Task prompt.
Exactly as written, copy the lines of the data below from the first through the one containing "Viewport: 728px width, 568px height.".

Data for processing.

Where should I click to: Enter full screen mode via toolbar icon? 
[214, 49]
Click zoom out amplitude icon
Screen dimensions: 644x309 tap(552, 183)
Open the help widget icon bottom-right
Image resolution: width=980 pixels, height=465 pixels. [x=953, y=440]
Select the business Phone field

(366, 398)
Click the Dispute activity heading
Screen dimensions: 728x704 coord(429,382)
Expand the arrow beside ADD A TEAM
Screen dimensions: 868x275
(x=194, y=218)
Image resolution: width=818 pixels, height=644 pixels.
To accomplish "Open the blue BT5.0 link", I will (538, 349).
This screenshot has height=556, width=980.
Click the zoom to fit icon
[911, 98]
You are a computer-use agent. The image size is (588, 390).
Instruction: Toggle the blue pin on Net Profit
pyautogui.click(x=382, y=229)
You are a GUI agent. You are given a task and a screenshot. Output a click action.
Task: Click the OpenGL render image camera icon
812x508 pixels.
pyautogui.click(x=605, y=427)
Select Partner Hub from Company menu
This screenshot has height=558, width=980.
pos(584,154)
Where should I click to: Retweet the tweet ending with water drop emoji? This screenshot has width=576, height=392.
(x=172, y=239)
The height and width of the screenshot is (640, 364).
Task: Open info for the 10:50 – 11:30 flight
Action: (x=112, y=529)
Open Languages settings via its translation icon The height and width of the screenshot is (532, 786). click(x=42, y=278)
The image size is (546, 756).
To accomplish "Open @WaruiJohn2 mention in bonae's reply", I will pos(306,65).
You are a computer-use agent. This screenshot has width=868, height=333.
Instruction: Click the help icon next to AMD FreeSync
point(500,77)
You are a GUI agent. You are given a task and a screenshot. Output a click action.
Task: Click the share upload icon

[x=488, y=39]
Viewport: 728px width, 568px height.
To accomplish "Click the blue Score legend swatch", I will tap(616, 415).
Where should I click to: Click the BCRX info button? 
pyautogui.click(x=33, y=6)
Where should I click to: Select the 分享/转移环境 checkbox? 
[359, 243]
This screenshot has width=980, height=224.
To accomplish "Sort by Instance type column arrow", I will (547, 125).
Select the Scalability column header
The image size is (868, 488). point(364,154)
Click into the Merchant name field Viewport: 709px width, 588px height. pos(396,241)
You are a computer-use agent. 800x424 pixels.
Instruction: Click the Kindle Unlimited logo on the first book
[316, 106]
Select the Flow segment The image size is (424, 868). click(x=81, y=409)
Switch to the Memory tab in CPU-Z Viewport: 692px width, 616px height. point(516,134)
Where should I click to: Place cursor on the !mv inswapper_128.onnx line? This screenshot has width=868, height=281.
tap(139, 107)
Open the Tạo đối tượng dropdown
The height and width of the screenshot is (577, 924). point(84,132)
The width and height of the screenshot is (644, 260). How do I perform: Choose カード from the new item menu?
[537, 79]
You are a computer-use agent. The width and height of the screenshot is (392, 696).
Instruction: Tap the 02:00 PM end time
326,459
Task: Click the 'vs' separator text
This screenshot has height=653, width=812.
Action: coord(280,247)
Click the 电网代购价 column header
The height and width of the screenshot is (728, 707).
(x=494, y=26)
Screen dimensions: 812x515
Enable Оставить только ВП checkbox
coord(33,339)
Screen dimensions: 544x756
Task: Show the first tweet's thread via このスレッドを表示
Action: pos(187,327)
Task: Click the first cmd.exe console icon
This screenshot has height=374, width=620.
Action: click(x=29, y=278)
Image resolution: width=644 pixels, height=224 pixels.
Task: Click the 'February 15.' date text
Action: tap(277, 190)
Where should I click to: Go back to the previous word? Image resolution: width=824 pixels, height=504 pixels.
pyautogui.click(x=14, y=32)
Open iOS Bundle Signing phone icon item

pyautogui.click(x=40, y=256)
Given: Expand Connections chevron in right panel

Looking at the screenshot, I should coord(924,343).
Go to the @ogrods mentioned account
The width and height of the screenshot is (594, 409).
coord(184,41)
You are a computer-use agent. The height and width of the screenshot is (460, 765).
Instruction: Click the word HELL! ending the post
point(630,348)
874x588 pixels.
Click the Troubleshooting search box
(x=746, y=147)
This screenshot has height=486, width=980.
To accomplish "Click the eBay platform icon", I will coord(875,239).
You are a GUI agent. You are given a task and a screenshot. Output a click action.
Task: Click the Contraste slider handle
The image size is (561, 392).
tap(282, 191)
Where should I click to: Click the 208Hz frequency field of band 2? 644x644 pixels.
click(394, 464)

Answer below.
Where should I click to: Enter full screen mode via toolbar icon? 
[214, 49]
Click zoom out amplitude icon
Screen dimensions: 644x309 tap(552, 183)
Open the help widget icon bottom-right
Image resolution: width=980 pixels, height=465 pixels. [x=953, y=440]
Select the business Phone field

(366, 398)
Click the Dispute activity heading
Screen dimensions: 728x704 coord(429,382)
Expand the arrow beside ADD A TEAM
Screen dimensions: 868x275
(x=194, y=218)
Image resolution: width=818 pixels, height=644 pixels.
To accomplish "Open the blue BT5.0 link", I will (538, 349).
This screenshot has height=556, width=980.
Click the zoom to fit icon
[911, 98]
You are a computer-use agent. The image size is (588, 390).
Instruction: Toggle the blue pin on Net Profit
pyautogui.click(x=382, y=229)
You are a GUI agent. You are given a task and a screenshot. Output a click action.
Task: Click the OpenGL render image camera icon
812x508 pixels.
pyautogui.click(x=605, y=427)
Select Partner Hub from Company menu
This screenshot has height=558, width=980.
pos(584,154)
Where should I click to: Retweet the tweet ending with water drop emoji? This screenshot has width=576, height=392.
(x=172, y=239)
The height and width of the screenshot is (640, 364).
Task: Open info for the 10:50 – 11:30 flight
Action: (x=112, y=529)
Open Languages settings via its translation icon The height and width of the screenshot is (532, 786). click(x=42, y=278)
The image size is (546, 756).
To accomplish "Open @WaruiJohn2 mention in bonae's reply", I will pos(306,65).
You are a computer-use agent. This screenshot has width=868, height=333.
Instruction: Click the help icon next to AMD FreeSync
point(500,77)
You are a GUI agent. You are given a task and a screenshot. Output a click action.
Task: Click the share upload icon

[x=488, y=39]
Viewport: 728px width, 568px height.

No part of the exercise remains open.